Medical practices and regional hospitals are central facilities for the medical care of patients. However, large amounts of medical data from patient care are also generated in these settings outside of research-oriented hospitals. In the Digital Hub DISTANCE, the interoperable data exchange is extended to medical facilities of regional care and the benefits for patients, medical professionals and science are demonstrated in a clinical application.
Many outpatients suffer from psychological and physical complaints known as Post Intensive Care Syndrome (PICS) during the weeks and months after prolonged intensive care treatment, for example as a result of a life-threatening respiratory or circulatory failure. After the inpatient discharge, this often leads to a significant loss in their quality of life. In their everyday life, patients are confronted with problems due to persistent mental, cognitive, physical and/or psychological limitations and may no longer be able to take care of themselves.

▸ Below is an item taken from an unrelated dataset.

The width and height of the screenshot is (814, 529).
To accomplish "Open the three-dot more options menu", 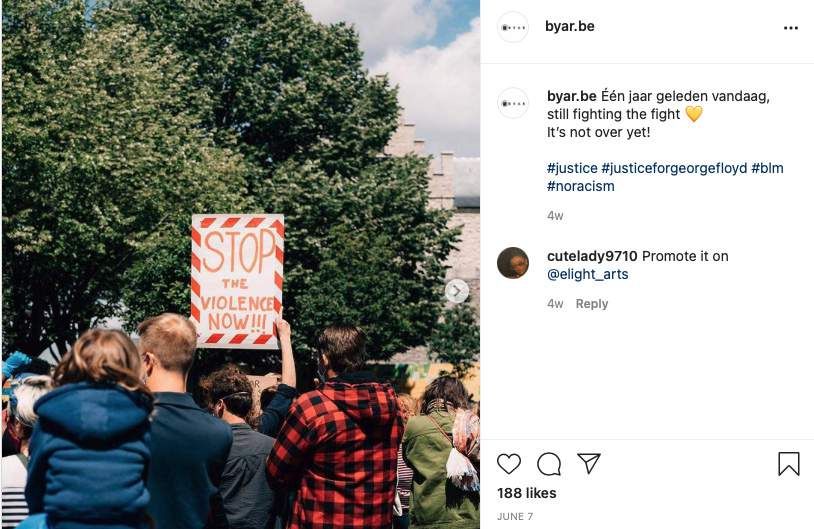I will click(x=791, y=28).
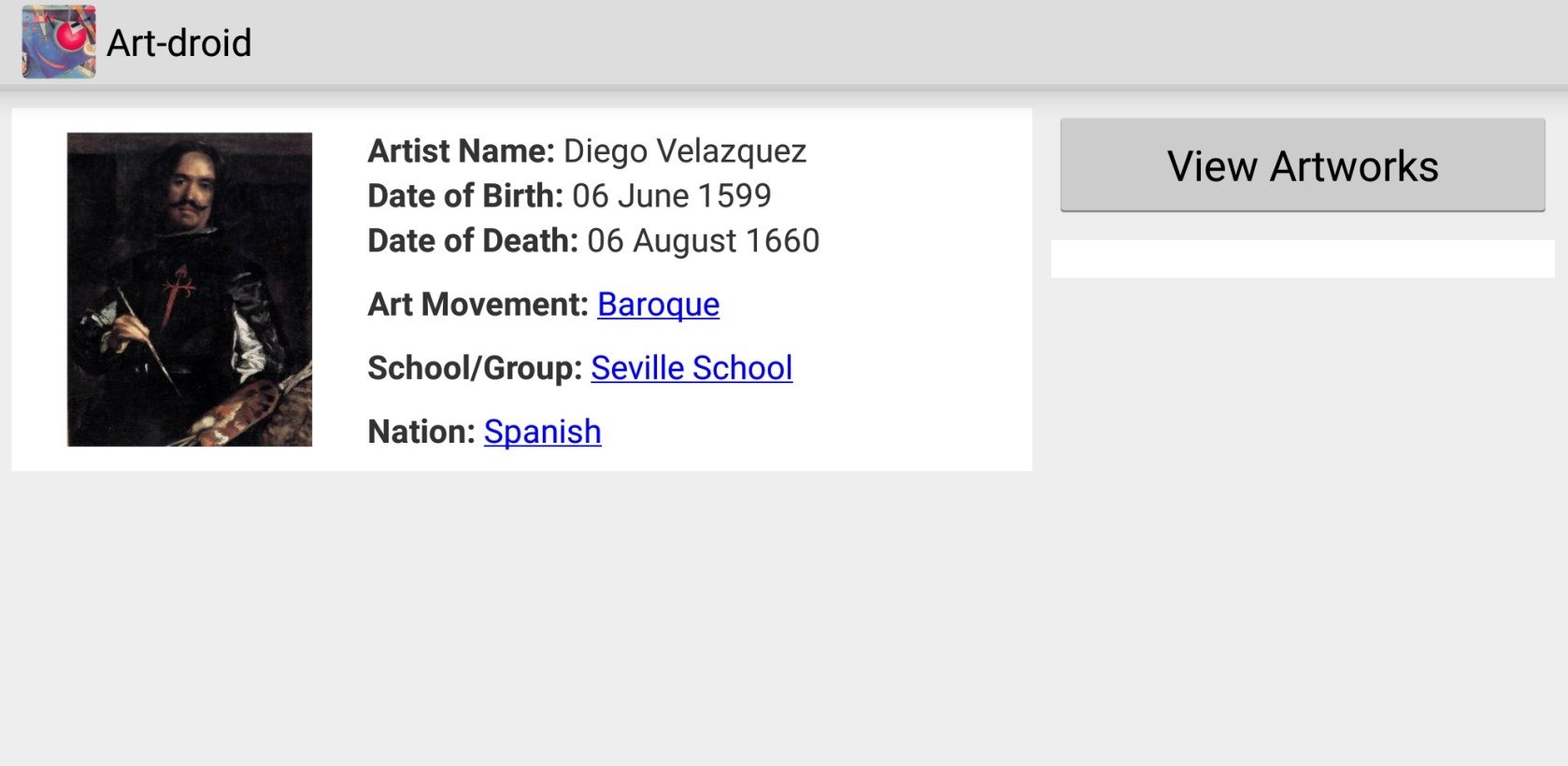
Task: Click the School/Group label
Action: (x=475, y=368)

In the Digital Hub DISTANCE, those affected receive the patient-oriented PICOS App, which regularly informs about the individual state of health and supports medical self-care in everyday life. The app bundles information on the mental and physical condition and at the same time generates large amounts of data that can improve the limited data on the long-term course of critical illnesses. In the future, the quality of treatment in this group of patients can be optimized through early intervention and repeated hospital admissions can be avoided.

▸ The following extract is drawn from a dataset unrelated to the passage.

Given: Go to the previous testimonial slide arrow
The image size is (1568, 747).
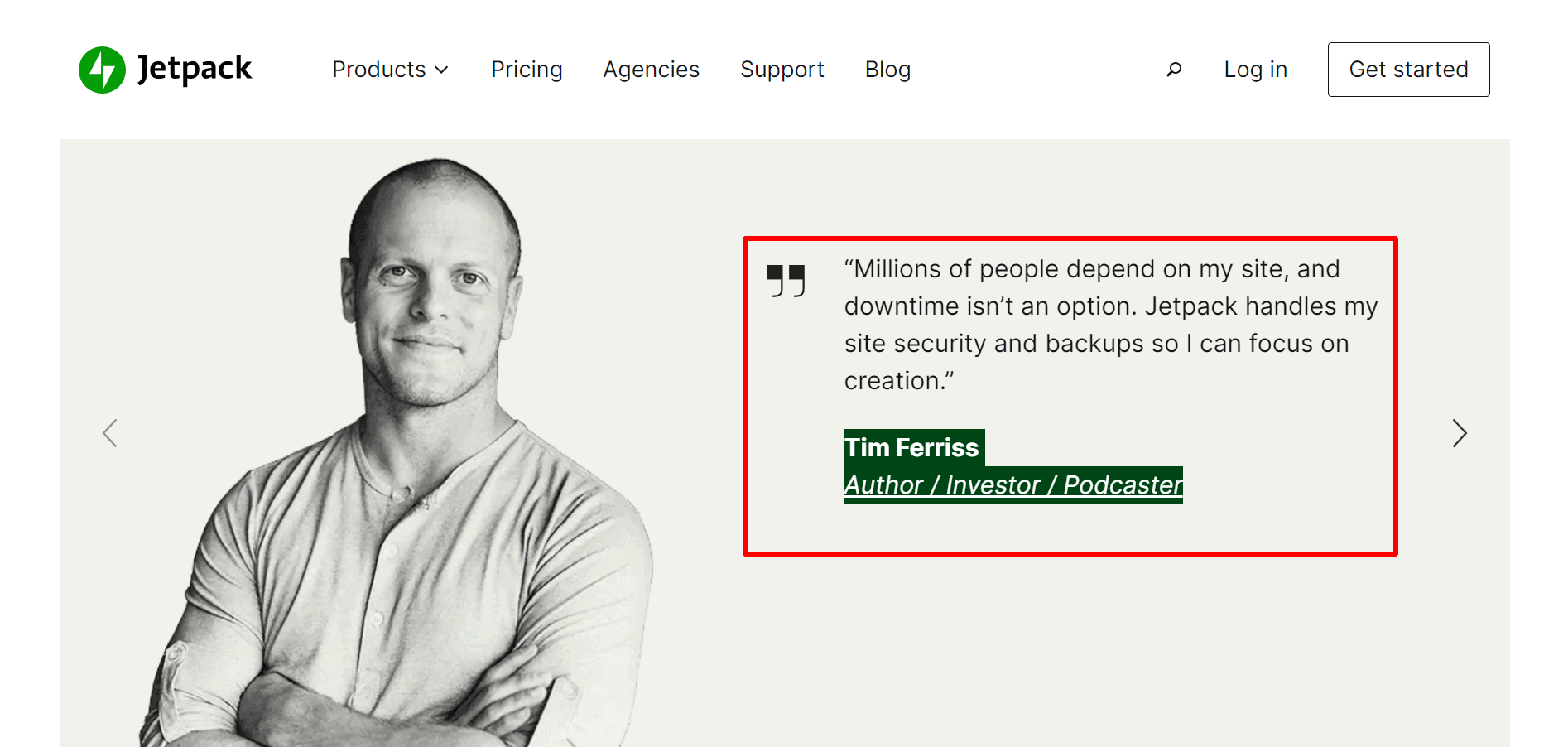Looking at the screenshot, I should pyautogui.click(x=110, y=433).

The stronger networking of university hospitals, regional hospitals and resident doctors means that cross-sector patient data is collected at different times during treatment. In the long term, the resulting data will be anonymized, merged and be available for secondary data analysis and research purposes. This results in a structured overview of the most diverse electronic patient data records from all relevant areas of health care. Using data management and data modeling, previously unknown relationships and dependencies of various diseases can be identified. Clinicians, researchers, computer scientists and other health professionals can use the collected data to optimize clinical conditions and treatment processes for specific patient groups using artificial intelligence methods.

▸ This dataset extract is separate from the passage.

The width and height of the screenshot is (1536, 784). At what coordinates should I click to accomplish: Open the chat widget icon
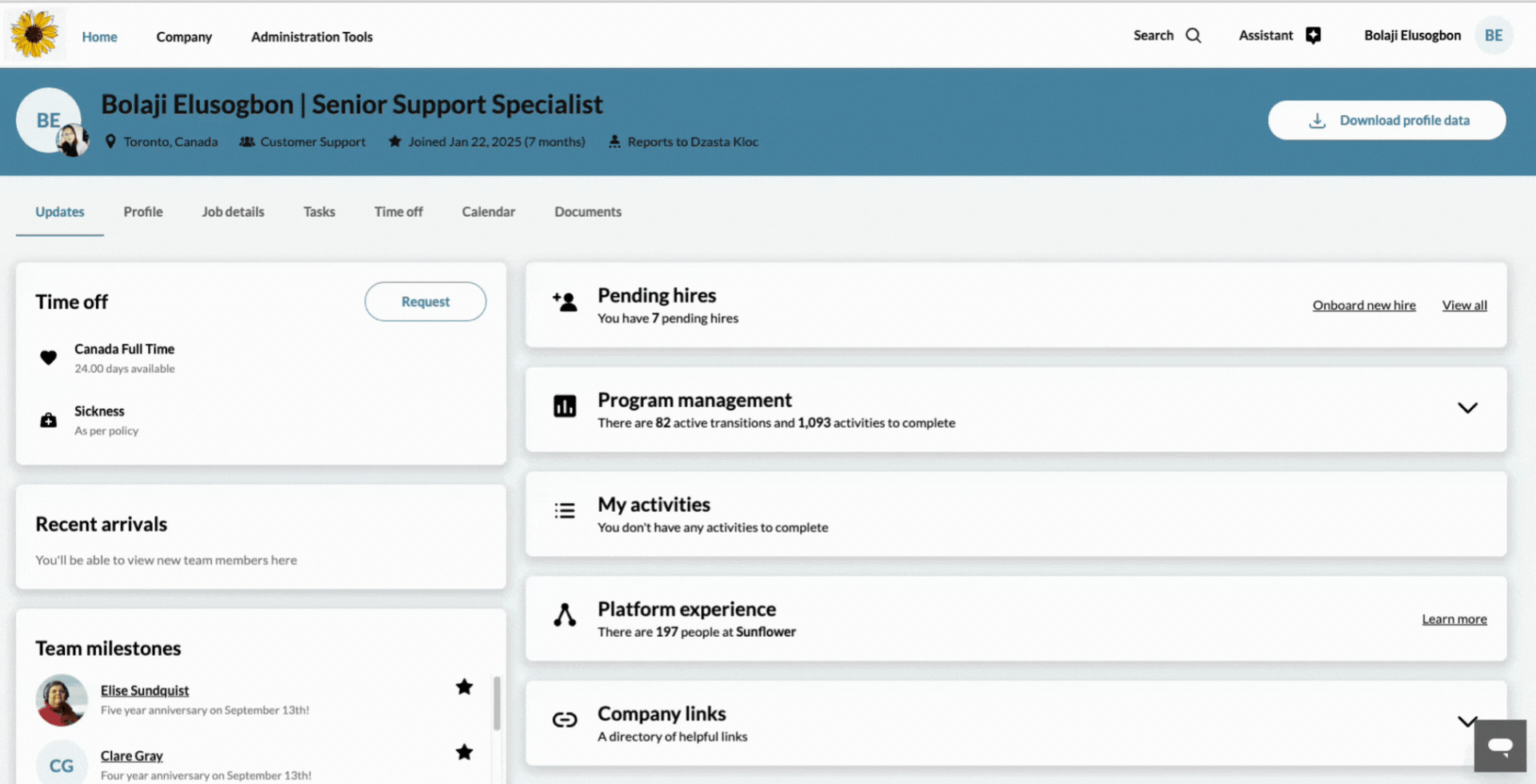[x=1499, y=746]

DISTANCE is one of the six “Digital Hubs: Advances in Research and Health Care” that will start in mid-2021. The Federal Ministry of Education and Research (BMBF) is providing circa 50 million euros for this project through 2025. The task of the Digital Hubs is to incorporate the pioneering work of the Medical Informatics Initiative (MII) on digitization in medicine from the university clinics – initially in pilot projects – into all areas of the health system. The starting point of a hub is the Data Integration Center (DIC) of an university clinic. These centers are currently being set up as IT infrastructures at almost all university hospitals as part of the Medical Informatics Initiative. These networks with regional partners – including hospitals, medical practices, rehabilitation and care facilities as well as emergency services. Research institutions and health insurance companies are also partners of the Hubs.